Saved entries
= Beginning of Section =

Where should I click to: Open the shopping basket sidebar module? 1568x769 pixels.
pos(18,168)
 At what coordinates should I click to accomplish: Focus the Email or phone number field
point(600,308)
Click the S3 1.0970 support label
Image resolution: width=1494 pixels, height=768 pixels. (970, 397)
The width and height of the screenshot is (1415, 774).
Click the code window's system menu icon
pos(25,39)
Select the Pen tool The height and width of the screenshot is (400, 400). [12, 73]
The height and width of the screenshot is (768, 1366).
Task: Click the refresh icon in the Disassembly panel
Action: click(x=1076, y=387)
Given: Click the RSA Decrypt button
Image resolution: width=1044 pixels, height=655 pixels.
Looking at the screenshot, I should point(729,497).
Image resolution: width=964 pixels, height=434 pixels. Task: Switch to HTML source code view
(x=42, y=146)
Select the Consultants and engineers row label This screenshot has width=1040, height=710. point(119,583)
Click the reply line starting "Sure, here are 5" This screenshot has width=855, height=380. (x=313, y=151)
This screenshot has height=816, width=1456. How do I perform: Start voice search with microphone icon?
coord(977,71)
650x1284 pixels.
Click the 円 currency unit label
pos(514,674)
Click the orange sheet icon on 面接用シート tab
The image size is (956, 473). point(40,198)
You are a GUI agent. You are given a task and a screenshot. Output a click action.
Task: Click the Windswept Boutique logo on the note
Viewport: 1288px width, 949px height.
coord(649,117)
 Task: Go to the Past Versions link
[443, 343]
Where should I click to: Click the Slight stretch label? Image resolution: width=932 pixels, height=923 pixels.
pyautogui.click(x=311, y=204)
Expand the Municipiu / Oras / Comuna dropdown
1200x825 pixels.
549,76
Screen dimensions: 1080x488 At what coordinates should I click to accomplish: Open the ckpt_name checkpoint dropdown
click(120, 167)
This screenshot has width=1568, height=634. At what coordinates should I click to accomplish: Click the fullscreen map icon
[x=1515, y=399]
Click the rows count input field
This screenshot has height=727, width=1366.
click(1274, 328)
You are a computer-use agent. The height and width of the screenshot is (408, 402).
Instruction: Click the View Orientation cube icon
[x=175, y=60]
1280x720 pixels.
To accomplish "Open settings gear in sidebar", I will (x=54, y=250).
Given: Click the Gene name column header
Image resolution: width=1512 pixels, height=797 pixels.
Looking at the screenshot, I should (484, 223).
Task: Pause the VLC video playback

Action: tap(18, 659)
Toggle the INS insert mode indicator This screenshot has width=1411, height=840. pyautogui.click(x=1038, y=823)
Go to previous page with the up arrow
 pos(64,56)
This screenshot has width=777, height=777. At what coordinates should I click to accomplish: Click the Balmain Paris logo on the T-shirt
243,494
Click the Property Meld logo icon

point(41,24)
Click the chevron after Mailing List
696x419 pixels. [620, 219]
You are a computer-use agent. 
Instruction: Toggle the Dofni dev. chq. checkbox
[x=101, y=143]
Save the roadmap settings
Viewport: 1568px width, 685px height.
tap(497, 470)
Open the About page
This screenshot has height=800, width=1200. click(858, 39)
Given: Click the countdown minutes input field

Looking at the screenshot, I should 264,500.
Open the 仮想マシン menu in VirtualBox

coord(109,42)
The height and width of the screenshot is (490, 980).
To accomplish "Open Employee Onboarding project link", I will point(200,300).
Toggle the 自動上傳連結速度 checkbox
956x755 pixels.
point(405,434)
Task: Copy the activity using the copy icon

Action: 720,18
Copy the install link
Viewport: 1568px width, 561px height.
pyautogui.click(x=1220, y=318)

= End of Section =

## Problem to solve
Set down all of the lines above without altering a word.

## Written response
Where should I click to: Open the shopping basket sidebar module? 1568x769 pixels.
pos(18,168)
 At what coordinates should I click to accomplish: Focus the Email or phone number field
point(600,308)
Click the S3 1.0970 support label
Image resolution: width=1494 pixels, height=768 pixels. (970, 397)
The width and height of the screenshot is (1415, 774).
Click the code window's system menu icon
pos(25,39)
Select the Pen tool The height and width of the screenshot is (400, 400). [12, 73]
The height and width of the screenshot is (768, 1366).
Task: Click the refresh icon in the Disassembly panel
Action: click(x=1076, y=387)
Given: Click the RSA Decrypt button
Image resolution: width=1044 pixels, height=655 pixels.
Looking at the screenshot, I should point(729,497).
Image resolution: width=964 pixels, height=434 pixels. Task: Switch to HTML source code view
(x=42, y=146)
Select the Consultants and engineers row label This screenshot has width=1040, height=710. point(119,583)
Click the reply line starting "Sure, here are 5" This screenshot has width=855, height=380. (x=313, y=151)
This screenshot has height=816, width=1456. How do I perform: Start voice search with microphone icon?
coord(977,71)
650x1284 pixels.
Click the 円 currency unit label
pos(514,674)
Click the orange sheet icon on 面接用シート tab
The image size is (956, 473). point(40,198)
You are a GUI agent. You are given a task and a screenshot. Output a click action.
Task: Click the Windswept Boutique logo on the note
Viewport: 1288px width, 949px height.
coord(649,117)
 Task: Go to the Past Versions link
[443, 343]
Where should I click to: Click the Slight stretch label? Image resolution: width=932 pixels, height=923 pixels.
pyautogui.click(x=311, y=204)
Expand the Municipiu / Oras / Comuna dropdown
1200x825 pixels.
549,76
Screen dimensions: 1080x488 At what coordinates should I click to accomplish: Open the ckpt_name checkpoint dropdown
click(120, 167)
This screenshot has width=1568, height=634. At what coordinates should I click to accomplish: Click the fullscreen map icon
[x=1515, y=399]
Click the rows count input field
This screenshot has height=727, width=1366.
click(1274, 328)
You are a computer-use agent. The height and width of the screenshot is (408, 402).
Instruction: Click the View Orientation cube icon
[x=175, y=60]
1280x720 pixels.
To accomplish "Open settings gear in sidebar", I will (x=54, y=250).
Given: Click the Gene name column header
Image resolution: width=1512 pixels, height=797 pixels.
Looking at the screenshot, I should (484, 223).
Task: Pause the VLC video playback

Action: tap(18, 659)
Toggle the INS insert mode indicator This screenshot has width=1411, height=840. pyautogui.click(x=1038, y=823)
Go to previous page with the up arrow
 pos(64,56)
This screenshot has width=777, height=777. At what coordinates should I click to accomplish: Click the Balmain Paris logo on the T-shirt
243,494
Click the Property Meld logo icon

point(41,24)
Click the chevron after Mailing List
696x419 pixels. [620, 219]
You are a computer-use agent. 
Instruction: Toggle the Dofni dev. chq. checkbox
[x=101, y=143]
Save the roadmap settings
Viewport: 1568px width, 685px height.
tap(497, 470)
Open the About page
This screenshot has height=800, width=1200. click(858, 39)
Given: Click the countdown minutes input field

Looking at the screenshot, I should 264,500.
Open the 仮想マシン menu in VirtualBox

coord(109,42)
The height and width of the screenshot is (490, 980).
To accomplish "Open Employee Onboarding project link", I will point(200,300).
Toggle the 自動上傳連結速度 checkbox
956x755 pixels.
point(405,434)
Task: Copy the activity using the copy icon

Action: 720,18
Copy the install link
Viewport: 1568px width, 561px height.
pyautogui.click(x=1220, y=318)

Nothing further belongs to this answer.